Many women whom I presently serve acknowledge a desire for serious study. Some are young mothers who hardly have the time to sit still for five minutes. I recently visited one of these young mothers, and while I was washing dishes her 4-year-old said, “Look, Mommy!” and licked the dirty kitchen floor. Who has the concentration for heavy reading when your son is in danger of ingesting a cockroach? Others are older women who speak of time “lost” since they did not prioritize knowing Christ through his Scriptures in their youth. Some work night and day to make ends meet. Though they feel strapped in one way or another, these women all long for intensive training.

Perhaps my context includes more women like this than yours, but undoubtedly many of us are hungry to grow and hungry to help others grow. Within the local church, how can we equip women who want theological training and raise them up to faithfully handle God’s Word as teachers?

The Good Deposit

While I do not pretend to have the definitive answers to these questions, I will share how we are addressing some of these needs in Baton Rouge among a few of our young women.

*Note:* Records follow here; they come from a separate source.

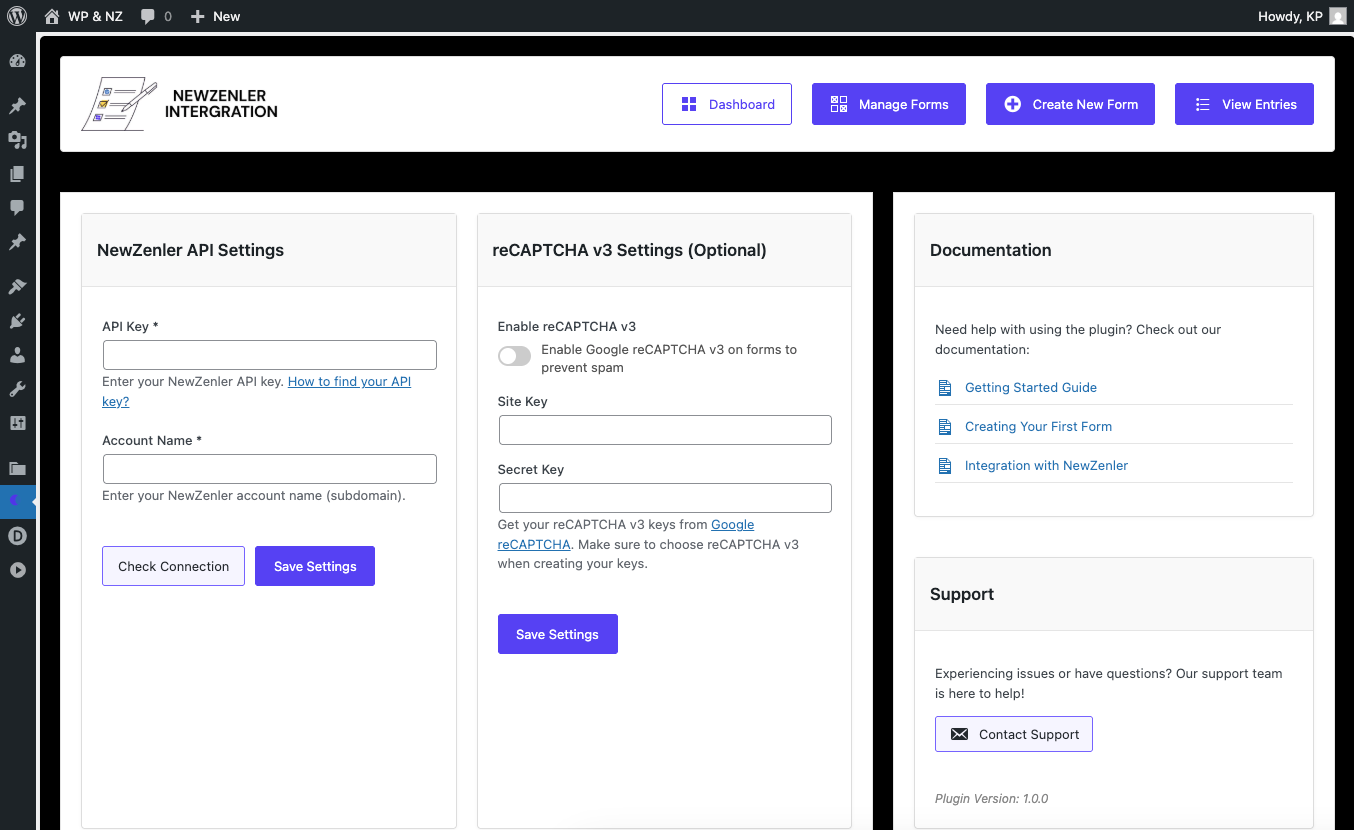Focus the reCAPTCHA Site Key field
This screenshot has width=1354, height=830.
[x=665, y=430]
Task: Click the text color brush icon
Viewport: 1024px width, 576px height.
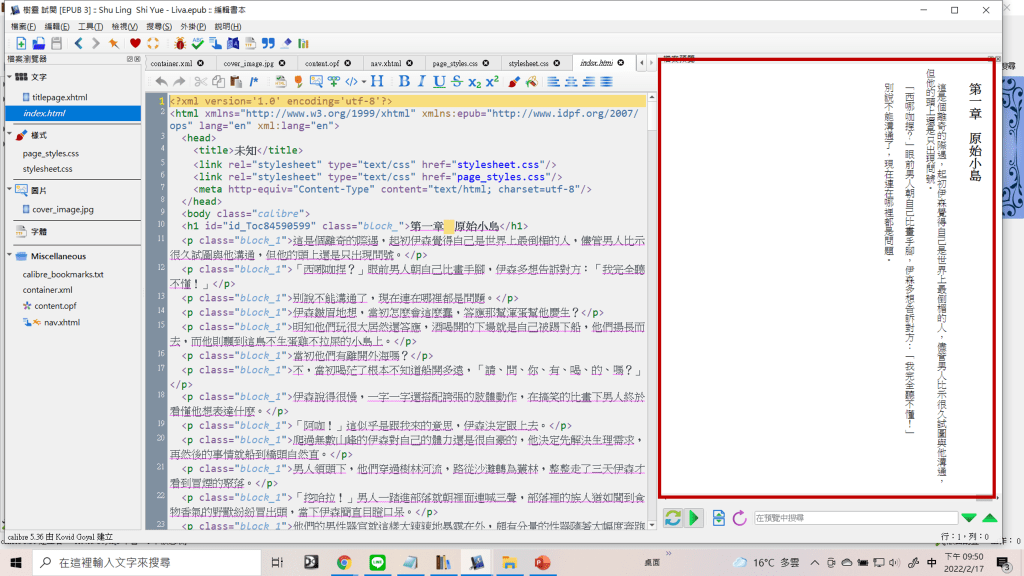Action: [513, 81]
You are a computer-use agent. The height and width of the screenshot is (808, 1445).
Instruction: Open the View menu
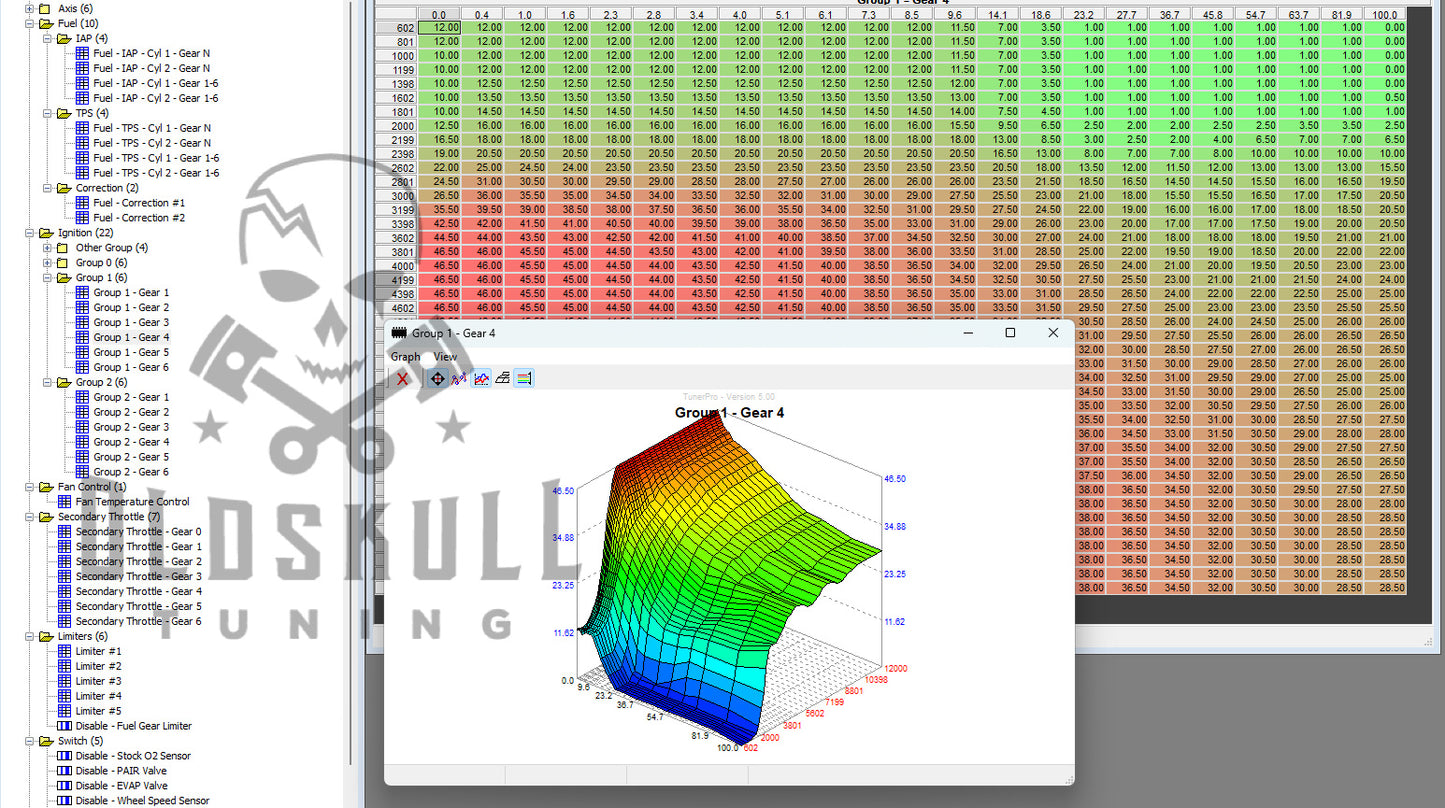coord(444,356)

This past year I approached four women in their 20s and 30s within our church who had expressed strong interest in communicating the mystery of the gospel to others. I asked each of them to consider being trained as a Bible teacher for the next five years.

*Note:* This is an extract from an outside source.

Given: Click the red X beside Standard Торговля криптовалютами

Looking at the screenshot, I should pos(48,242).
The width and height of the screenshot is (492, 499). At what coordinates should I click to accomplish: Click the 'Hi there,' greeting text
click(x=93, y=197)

When they agreed, we formed “The Good Deposit” and prayerfully developed a long-term vision: as bridesmaids attend the bride, we will serve Christ’s bride through biblical teaching (John 3.29). We began by reading two “big picture” books to firm up our foundation: Graeme Goldsworthy’s According to Plan and D. A. Carson’s The God Who Is There. These books were helpful personally and also showed us how to teach the very truths we were learning. We grew in the gospel message and began cultivating a gospel method of teaching God’s Word.

Below are a few practical questions we posed that enabled us to gain initial ground in this effort to be equipped for biblical teaching within the local church:

1. Are we in line with our church’s vision and mission?

Our church leadership fully supports our mission and financially supported each of these young women so they could attend The Gospel Coalition’s national conference in April 2011.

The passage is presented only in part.